Johan Scheepers, SE Director MESAT for CommVault in South Africa

By Johan Scheepers, Systems Engineering Director for MESAT Commvault

The world is in the grips of digital transformation, as organisations of all shapes and sizes adopt or explore digital technologies and strategies in an effort to remain relevant and competitive in increasingly crowded market places. According to IDG’s 2018 State of Digital Business Transformation, while only 44% of surveyed organisations have fully adopted a digital-first strategy, almost 90% have plans to do so, indicating the stakes are high.

This bodes well for the end user, with customer centricity forming the heart of most digital initiatives, and with the introduction of new technologies transforming the way we do business, traditional business models are being torn up and reinvented too.

Understanding what digital transformation really is

Before we explore the impact of digital transformation, it’s important to consider what the terms truly means.

Digital Transformation is viewed differently by different people, so arriving at a formal definition is tricky. However, for the most part, Digital Transformation can be defined as leveraging technology to improve or create a process, product or experience in order to drive business value.

There are three primary philosophies that power digital transformation strategies:

  • The customer experience model: digital transformation in order to improve, enhance or create an innovative customer experience
  • The business model: leveraging digital technology to answer a business problem, and drive improved business value
  • The operations model: applying digital transformation to solve operational concerns within the business, improving processes and overall time to market

The role of IT

IT is still considered by many organisations as a cost centre, merely supporting business operations. However, for businesses to realise successful Digital Transformation initiatives, IT needs to become a more integrated and omnipresent part of the overall business – an actor for progress and a change merchant, rather than simply a siloed department.

With its expertise is rolling out projects and its understanding of technology, the IT department is in the best position to help businesses identify what technology will solve which problems, and how to use it most effectively. The business, though, will have a clearer understanding of the problems that need to be solved, or what the goal of a digital transformation initiative needs to be.

As such, for a digital transformation project to succeed, it requires the complete collaboration between the IT department and the actual business leaders. Businesses that rely solely on IT to deliver a business-wide digital strategy, or leave IT out of the loop entirely, rarely succeed.

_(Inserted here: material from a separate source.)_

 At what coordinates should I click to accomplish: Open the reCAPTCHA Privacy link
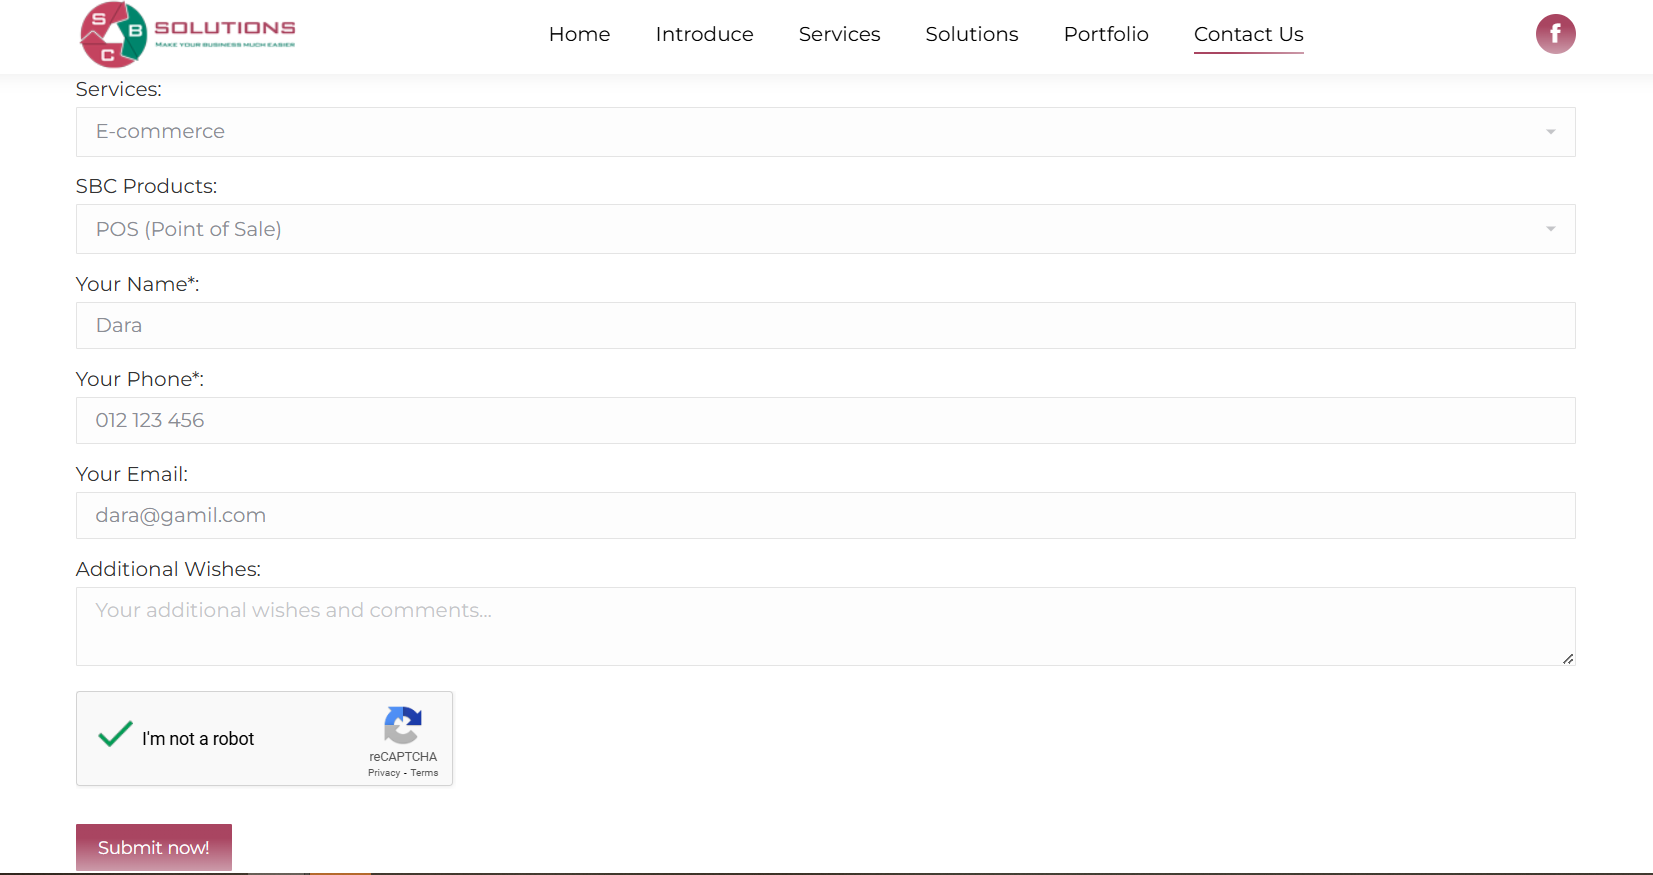383,773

In order to become change agents of digital transformation, and to realise the business goals for a digital initiative, IT teams need to understand the data that they have and will require, to effect this digital shift, in the process, effectively becoming data experts themselves. At a senior business level, leaders also need to understand the pivotal importance of data in executing a digital strategy too. Only then can an effective roadmap truly be implemented.

Why is data so critical?

Digital transformation initiatives begin with an understanding of where the business is and where it eventually needs to be. Data can give businesses this valuable information, as well as a starting point by which to measure the success, or value achieved, from a digital initiative.

Data can give businesses a single point of truth, with the right classification, indexing and categorising. Properly managed and governed, data allows businesses to draw the insight they need into customers, regulatory requirements and even their own business and the competitive landscapes they operate in – the value and importance of data in the digital transformation cycle is clear.

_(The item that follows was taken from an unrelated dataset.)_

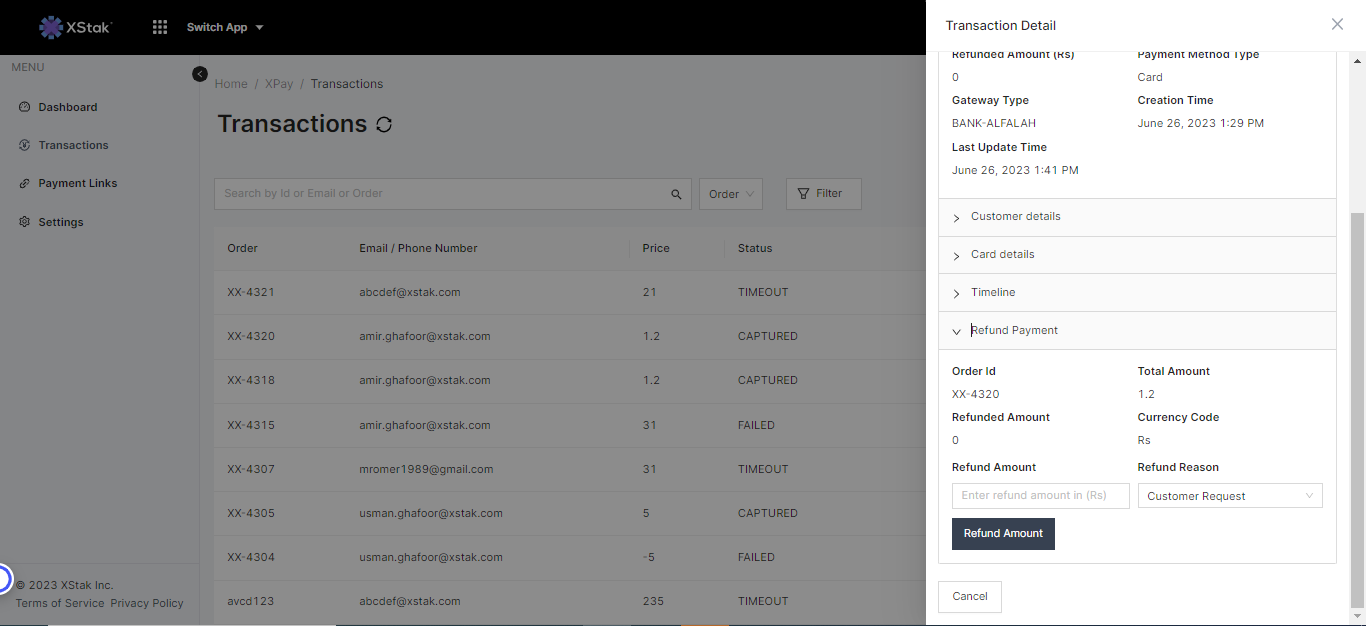Screen dimensions: 1366x626
Task: Open the Switch App dropdown
Action: [x=225, y=27]
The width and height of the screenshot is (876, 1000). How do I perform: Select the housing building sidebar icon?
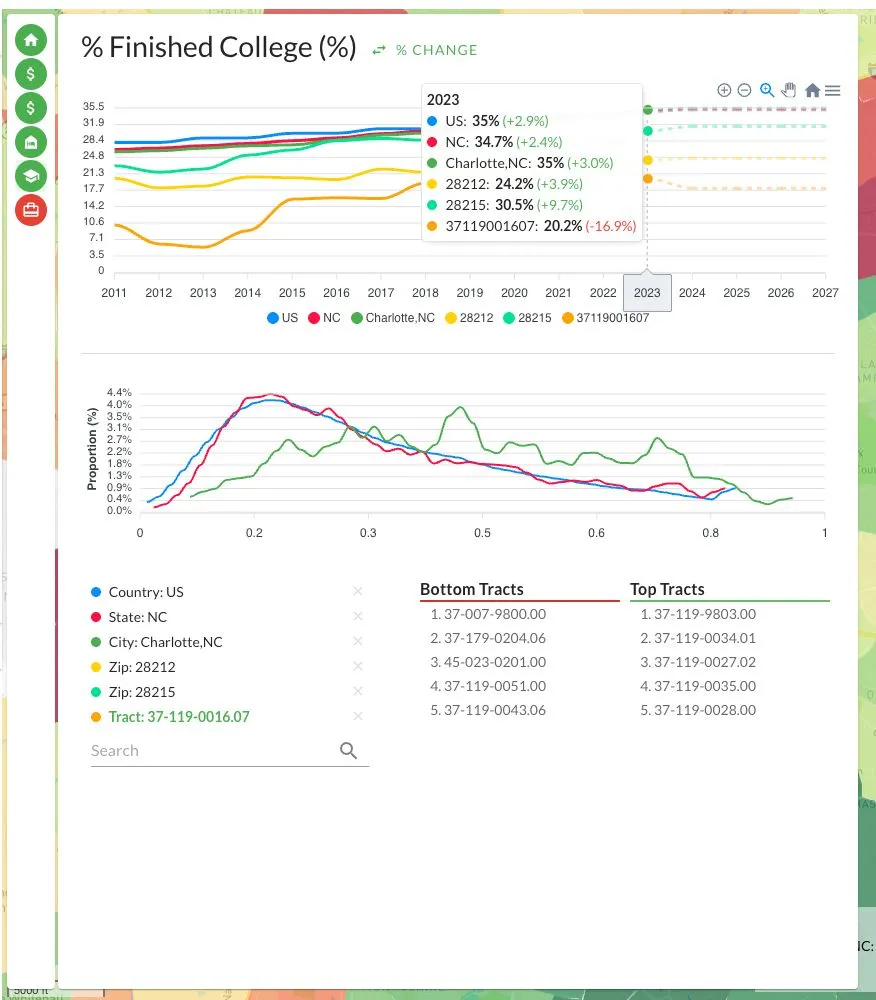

Data’s value does not decrease once a digital strategy has been executed; quite the contrary, it becomes even more critical. Once a business is delivering on its desired digital strategy, maintaining it is essential.

Placing data under central management where it can be indexed, classified, easily restored, and safely accessed and used, forms a large part of the continued success for any digital initiative and it’s important to view data as the red thread that runs through all digital-first strategies.

To think of digital transformation as a final destination is essentially incorrect. Digital transformation in its purest form should be viewed as a continually evolving process, with updates being continually added and rerun, much like iOS on an iPhone. Digital transformation does not stand still, and it is only organisations with full control, understanding and access to their data that will be able to keep up with the pace required to compete in a truly digitalised marketplace.